Road traffic agencies need to make informed decisions in order to define which road sections have the greatest risk of traffic-related impacts. In this context, the implementation of ATMS may not only improve network efficiency, but also minimize other traffic externalities. However, this implementation should consider both the level of contribution of each externality and its geographical scale; otherwise isolated measures may just migrate the problem elsewhere, there might be conflicts in minimizing different externalities. This can lead to undesirable side-effects and decrease the acceptability of ATMS. Also, despite the importance of the socio-economic impacts of transport, these large single indicators are still not easily perceptible by decision makers/citizens. Thus, in a context of increasing data availability, an important research topic is to unravel the complex relationships of these dynamic externalities, in order to efficiently manage the road network. Data integration is often a difficult problem, since data is usually structured in ways that do not easily match.

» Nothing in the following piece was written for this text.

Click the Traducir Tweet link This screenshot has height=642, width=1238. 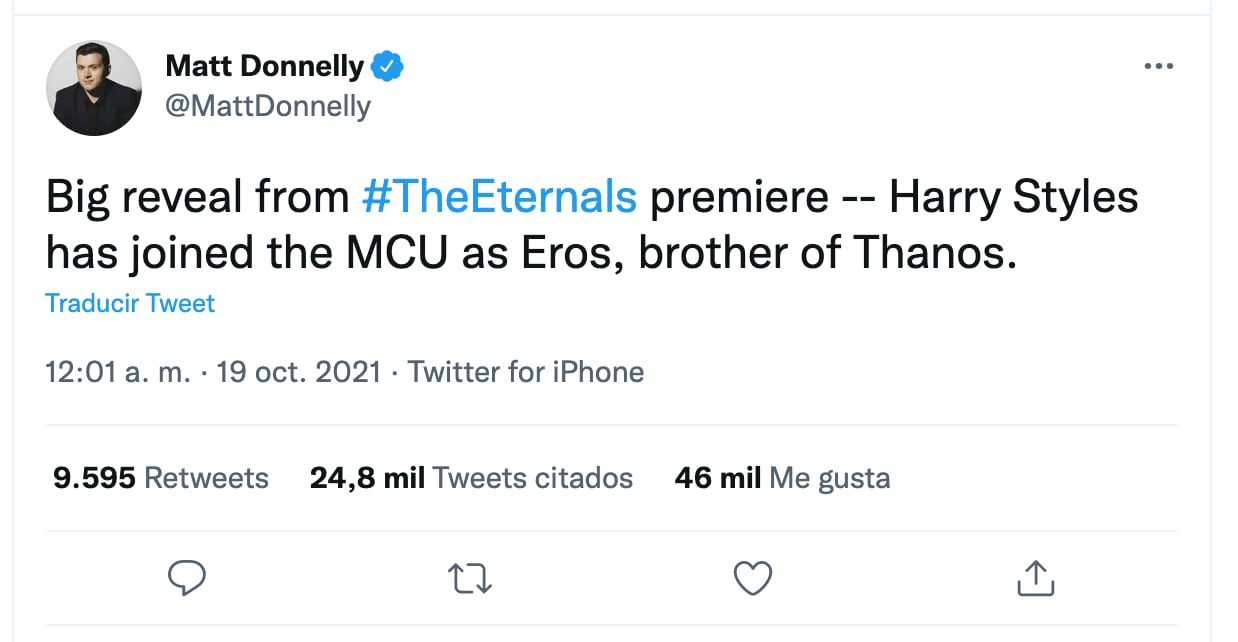pos(129,303)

This project will be a step forward compared with the state of art in different domains: from the concepts behind the impact assessment models to the optimization algorithms and the attention given to the user’s behaviour. Thus, the main research contributions of this project for the field will be: 1) impute Network Traffic Properties from High Resolution FCD and 2) inclusion of safety/energy/environmental parameters in the assessment of the road network performance, adjusted to local contexts of vulnerability.

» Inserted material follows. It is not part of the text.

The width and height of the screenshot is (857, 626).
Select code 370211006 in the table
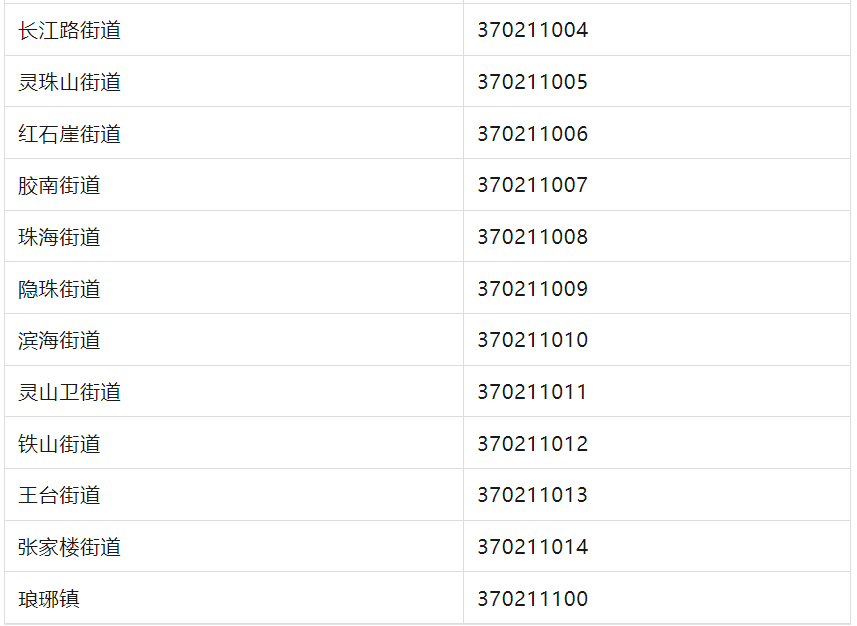pos(532,134)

A key feature of the @CRUiSE project is the recognition of the heterogeneity of the effects and their vibrant variation over time and space. Thus, it is intended that the decision maker can act in the transport system having a through understanding about the different impacts of the transport system and the main vulnerabilities associated with each link of the network. The main objective will not be to minimize itself a particular parameter, but rather to provide integrated solutions and holistic approaches capable of responding to the questions: What (to minimize)? When? Where? And how? This will be done by accurately assigning dynamic link-based indices of vulnerability and by providing an instrument for evaluating the cost and environmentally effectiveness of different ATMS and suggesting action plans to “where” and “when” they are most necessary.

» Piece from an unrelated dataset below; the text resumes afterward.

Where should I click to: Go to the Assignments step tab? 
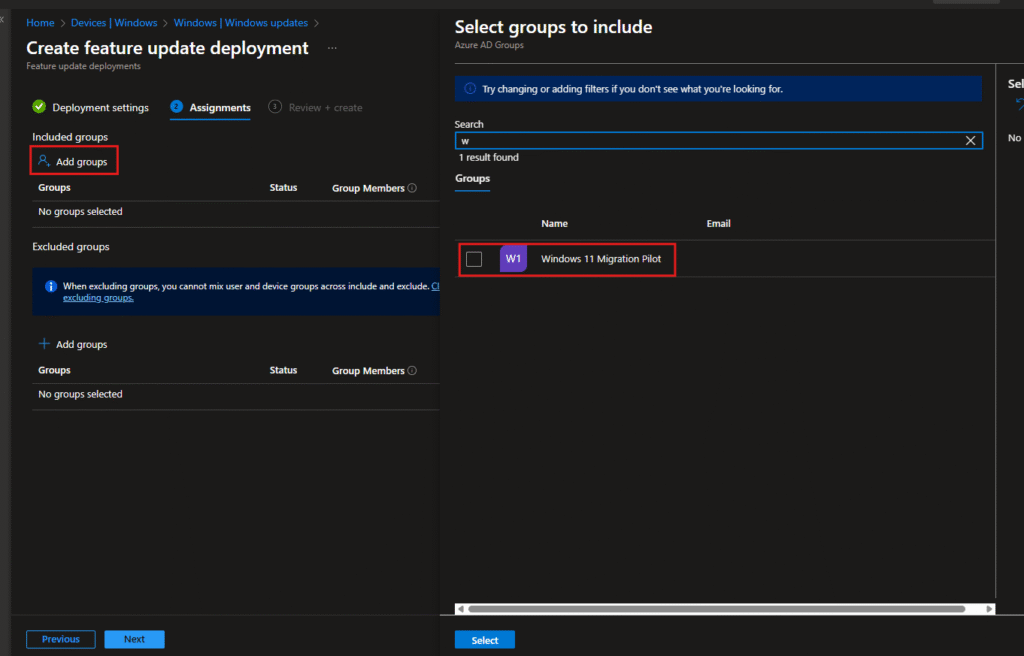point(219,108)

Given the potential lack of accuracy of macroscopic tools and the difficulty in managing traffic in real-time combined with the use of microscopic models, link-based functional relationships between speed microscale patterns data of individual vehicles and real time macro scale traffic measurements will be developed in order to facilitate integration into optimization algorithms. Links with high intra-variability of speed, road grade and acceleration profiles will be analysed in detail.
The availability of geo-referenced data is increasing quickly, either from nomadic devices as well as from social media, and monitoring sensors networks. One of the challenges of this project is to combine and to increase the potential of each source of information by using innovative data streaming and data mining techniques. One of the main goals of @CRUiSE is to develop a common platform to gather real time information of different sources (see Figure 2) and use this platform to support optimization toolbox at centralized (planning level) and for providing (decentralized) information so that each network user can take advantage of safer roads, better environment and adopt more sustainable choices. Moreover, achieving an accurate prediction of road users’ acceptance to new eco-friendly suggestions is a very challenging task.